Experiences are key to learning
This summer, my wife and I are taking our first vacation without kids in 23 years. We have been fortunate to have taken our daughters all around the world. They have experienced cities, mountains, oceans, museums, and more. Travel enables people to see the world in new and different ways, and provides background for new learning.
We also exposed them to whatever enriching things we could in the Cleveland area, visiting parks, museums, zoos, going to concerts and plays, music lessons, camps, and much more. Our daughters had every possible advantage and incorporated their varied experiences into their learning in and out of school.
I recently visited one of our union-sponsored classes, put on by teachers for teachers, where there was a discussion about early-age reading. What would a first-grader be able to understand? What contextual clues would help one to comprehend the text? The examples were easy for an adult to decipher and understand, but only because our experience helps us to do so, even when we don’t realize it. The class participants picked apart various sentences and discussed what knowledge the reader would need in order to understand the text. One example referenced an art gallery. If a child sounding out that word had never seen an art exhibition, the child would probably not understand it.
One of the teachers mentioned that he has had students who have never left Cleveland Heights, visited a museum, or seen Lake Erie, and other colleagues concurred. When we talk about poverty affecting children’s poor scores on standardized tests, this lack of access [to enrichment opportunities] for many of our children is one of the root causes.
Our students are as smart as any, but many do not have the same opportunities for enrichment that my own kids had. Their parents or guardians want all that is best for their children, but may not have the means or backgrounds to be able to give it to them.
For many of our students, school is tough because they do not have the reference of experience [to understand] basic contextual clues that are inherent in even the simplest of texts.

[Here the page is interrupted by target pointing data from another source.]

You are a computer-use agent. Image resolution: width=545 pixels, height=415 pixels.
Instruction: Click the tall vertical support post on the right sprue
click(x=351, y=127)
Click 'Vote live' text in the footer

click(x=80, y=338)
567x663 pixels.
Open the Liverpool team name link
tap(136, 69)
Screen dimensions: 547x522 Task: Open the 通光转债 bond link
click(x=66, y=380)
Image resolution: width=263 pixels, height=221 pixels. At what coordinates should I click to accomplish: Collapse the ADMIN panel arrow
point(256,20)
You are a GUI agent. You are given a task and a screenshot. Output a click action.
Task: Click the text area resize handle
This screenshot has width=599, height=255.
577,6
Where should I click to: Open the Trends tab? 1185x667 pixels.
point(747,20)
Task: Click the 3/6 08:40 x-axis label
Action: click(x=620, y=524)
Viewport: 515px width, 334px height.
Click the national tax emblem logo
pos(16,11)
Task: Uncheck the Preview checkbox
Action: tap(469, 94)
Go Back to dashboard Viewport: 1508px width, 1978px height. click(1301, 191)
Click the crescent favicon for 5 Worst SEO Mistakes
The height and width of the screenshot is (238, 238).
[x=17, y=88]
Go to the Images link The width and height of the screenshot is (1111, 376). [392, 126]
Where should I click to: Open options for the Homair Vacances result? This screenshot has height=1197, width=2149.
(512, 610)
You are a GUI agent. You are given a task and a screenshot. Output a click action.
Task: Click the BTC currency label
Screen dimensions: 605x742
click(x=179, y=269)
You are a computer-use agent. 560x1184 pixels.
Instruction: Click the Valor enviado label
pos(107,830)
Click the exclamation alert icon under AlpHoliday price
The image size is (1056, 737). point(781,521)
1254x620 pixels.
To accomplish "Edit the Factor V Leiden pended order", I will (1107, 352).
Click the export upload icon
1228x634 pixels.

This is not an excuse, but a reality [indicative] of the hard work our teachers must do every day to fill in these [experiential] gaps as much as possible. This is why teaching reading and writing is not a simple task, but one [that requires] enormous attention to detail.
Picking apart a basic sentence and being able to help students [gain whatever] hidden knowledge is [needed to understand it] is not simple work. Teachers must challenge every preconceived notion of a child’s experience. Imagine teaching children with identified special needs, some of whom are new to this country and to English, and children like mine, all in the same class.
My wife and I are proud of our children, and know that we have been fortunate in being able to offer them a wide variety of enriching experiences. Our children grew up in a home [full] of books, with parents who have master’s degrees and time to spend with them. We do not love our children more than parents in our community who have not been able to provide [their children] with [similar] experiences.
Our students are hungry to learn and excel, but grow frustrated at times. This is our biggest challenge—one that requires flexibility and resources in a time when less support is offered by the state and federal governments.
We don’t need the next “new educational thing” that will fix us. We need more people in our community to understand the impact of poverty, and to volunteer in our schools.
We also need to continue our work in the school district developing partnerships with community agencies that offer school-based services to broaden opportunities for our students.
Poverty does not have to mean there is no hope, but it does mean that our students need more resources and time.
Ari Klein is a lifelong community member, math teacher at Cleveland Heights High School, and president of the Cleveland Heights Teachers Union.